### [TRY IT]
Give every entry again, exactly as it stands.

### [Stored data]
---*---

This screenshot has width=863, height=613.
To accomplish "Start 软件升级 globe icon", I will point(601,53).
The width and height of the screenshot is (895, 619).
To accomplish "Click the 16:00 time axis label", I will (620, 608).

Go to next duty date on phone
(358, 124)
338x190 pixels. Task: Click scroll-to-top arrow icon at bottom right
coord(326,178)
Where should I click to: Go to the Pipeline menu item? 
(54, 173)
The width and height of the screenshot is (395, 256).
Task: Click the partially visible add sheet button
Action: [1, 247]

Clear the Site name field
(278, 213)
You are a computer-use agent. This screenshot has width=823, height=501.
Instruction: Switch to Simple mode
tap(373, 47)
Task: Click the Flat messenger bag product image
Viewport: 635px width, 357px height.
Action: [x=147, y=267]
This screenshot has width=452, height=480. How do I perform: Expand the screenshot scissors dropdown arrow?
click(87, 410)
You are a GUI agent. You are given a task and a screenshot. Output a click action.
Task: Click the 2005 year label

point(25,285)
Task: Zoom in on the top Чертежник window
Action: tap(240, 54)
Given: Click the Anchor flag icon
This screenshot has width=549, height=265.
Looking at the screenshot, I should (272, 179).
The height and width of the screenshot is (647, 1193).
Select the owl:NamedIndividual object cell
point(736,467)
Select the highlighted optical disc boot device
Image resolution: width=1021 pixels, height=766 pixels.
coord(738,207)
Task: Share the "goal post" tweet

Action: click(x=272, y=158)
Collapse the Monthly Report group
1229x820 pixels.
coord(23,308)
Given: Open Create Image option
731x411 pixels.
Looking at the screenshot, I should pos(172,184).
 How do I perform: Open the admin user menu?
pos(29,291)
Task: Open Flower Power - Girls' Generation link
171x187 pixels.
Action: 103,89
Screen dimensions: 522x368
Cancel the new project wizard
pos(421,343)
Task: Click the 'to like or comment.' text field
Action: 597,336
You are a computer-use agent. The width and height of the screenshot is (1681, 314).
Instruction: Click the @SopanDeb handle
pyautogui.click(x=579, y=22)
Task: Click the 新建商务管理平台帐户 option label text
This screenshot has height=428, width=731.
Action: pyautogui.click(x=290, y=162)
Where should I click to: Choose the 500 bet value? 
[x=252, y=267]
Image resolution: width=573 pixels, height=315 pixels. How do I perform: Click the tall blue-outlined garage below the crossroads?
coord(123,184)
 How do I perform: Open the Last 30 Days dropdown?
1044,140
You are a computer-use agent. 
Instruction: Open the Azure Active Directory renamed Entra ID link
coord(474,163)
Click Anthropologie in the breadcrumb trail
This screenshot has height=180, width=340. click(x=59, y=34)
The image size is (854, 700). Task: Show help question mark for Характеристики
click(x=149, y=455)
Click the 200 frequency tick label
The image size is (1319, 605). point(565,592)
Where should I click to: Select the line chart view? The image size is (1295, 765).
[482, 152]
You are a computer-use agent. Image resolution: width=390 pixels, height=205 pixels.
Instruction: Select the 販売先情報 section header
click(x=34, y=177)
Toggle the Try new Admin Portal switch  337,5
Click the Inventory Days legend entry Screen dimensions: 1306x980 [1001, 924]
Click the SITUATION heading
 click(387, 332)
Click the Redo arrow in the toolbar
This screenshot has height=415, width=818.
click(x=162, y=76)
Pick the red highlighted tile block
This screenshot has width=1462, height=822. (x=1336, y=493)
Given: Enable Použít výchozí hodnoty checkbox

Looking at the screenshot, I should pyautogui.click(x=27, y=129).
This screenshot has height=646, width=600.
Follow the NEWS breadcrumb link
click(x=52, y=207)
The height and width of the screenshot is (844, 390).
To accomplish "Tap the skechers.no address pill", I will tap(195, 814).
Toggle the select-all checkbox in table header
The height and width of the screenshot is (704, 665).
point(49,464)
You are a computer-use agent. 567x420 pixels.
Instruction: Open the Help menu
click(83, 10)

---*---

### [ANSWER AREA]
This screenshot has width=863, height=613.
To accomplish "Start 软件升级 globe icon", I will point(601,53).
The width and height of the screenshot is (895, 619).
To accomplish "Click the 16:00 time axis label", I will (620, 608).

Go to next duty date on phone
(358, 124)
338x190 pixels. Task: Click scroll-to-top arrow icon at bottom right
coord(326,178)
Where should I click to: Go to the Pipeline menu item? 
(54, 173)
The width and height of the screenshot is (395, 256).
Task: Click the partially visible add sheet button
Action: [1, 247]

Clear the Site name field
(278, 213)
You are a computer-use agent. This screenshot has width=823, height=501.
Instruction: Switch to Simple mode
tap(373, 47)
Task: Click the Flat messenger bag product image
Viewport: 635px width, 357px height.
Action: [x=147, y=267]
This screenshot has width=452, height=480. How do I perform: Expand the screenshot scissors dropdown arrow?
click(87, 410)
You are a GUI agent. You are given a task and a screenshot. Output a click action.
Task: Click the 2005 year label

point(25,285)
Task: Zoom in on the top Чертежник window
Action: tap(240, 54)
Given: Click the Anchor flag icon
This screenshot has width=549, height=265.
Looking at the screenshot, I should (272, 179).
The height and width of the screenshot is (647, 1193).
Select the owl:NamedIndividual object cell
point(736,467)
Select the highlighted optical disc boot device
Image resolution: width=1021 pixels, height=766 pixels.
coord(738,207)
Task: Share the "goal post" tweet

Action: click(x=272, y=158)
Collapse the Monthly Report group
1229x820 pixels.
coord(23,308)
Given: Open Create Image option
731x411 pixels.
Looking at the screenshot, I should pos(172,184).
 How do I perform: Open the admin user menu?
pos(29,291)
Task: Open Flower Power - Girls' Generation link
171x187 pixels.
Action: 103,89
Screen dimensions: 522x368
Cancel the new project wizard
pos(421,343)
Task: Click the 'to like or comment.' text field
Action: 597,336
You are a computer-use agent. The width and height of the screenshot is (1681, 314).
Instruction: Click the @SopanDeb handle
pyautogui.click(x=579, y=22)
Task: Click the 新建商务管理平台帐户 option label text
This screenshot has height=428, width=731.
Action: pyautogui.click(x=290, y=162)
Where should I click to: Choose the 500 bet value? 
[x=252, y=267]
Image resolution: width=573 pixels, height=315 pixels. How do I perform: Click the tall blue-outlined garage below the crossroads?
coord(123,184)
 How do I perform: Open the Last 30 Days dropdown?
1044,140
You are a computer-use agent. 
Instruction: Open the Azure Active Directory renamed Entra ID link
coord(474,163)
Click Anthropologie in the breadcrumb trail
This screenshot has height=180, width=340. click(x=59, y=34)
The image size is (854, 700). Task: Show help question mark for Характеристики
click(x=149, y=455)
Click the 200 frequency tick label
The image size is (1319, 605). point(565,592)
Where should I click to: Select the line chart view? The image size is (1295, 765).
[482, 152]
You are a computer-use agent. Image resolution: width=390 pixels, height=205 pixels.
Instruction: Select the 販売先情報 section header
click(x=34, y=177)
Toggle the Try new Admin Portal switch  337,5
Click the Inventory Days legend entry Screen dimensions: 1306x980 [1001, 924]
Click the SITUATION heading
 click(387, 332)
Click the Redo arrow in the toolbar
This screenshot has height=415, width=818.
click(x=162, y=76)
Pick the red highlighted tile block
This screenshot has width=1462, height=822. (x=1336, y=493)
Given: Enable Použít výchozí hodnoty checkbox

Looking at the screenshot, I should pyautogui.click(x=27, y=129).
This screenshot has height=646, width=600.
Follow the NEWS breadcrumb link
click(x=52, y=207)
The height and width of the screenshot is (844, 390).
To accomplish "Tap the skechers.no address pill", I will tap(195, 814).
Toggle the select-all checkbox in table header
The height and width of the screenshot is (704, 665).
point(49,464)
You are a computer-use agent. 567x420 pixels.
Instruction: Open the Help menu
click(83, 10)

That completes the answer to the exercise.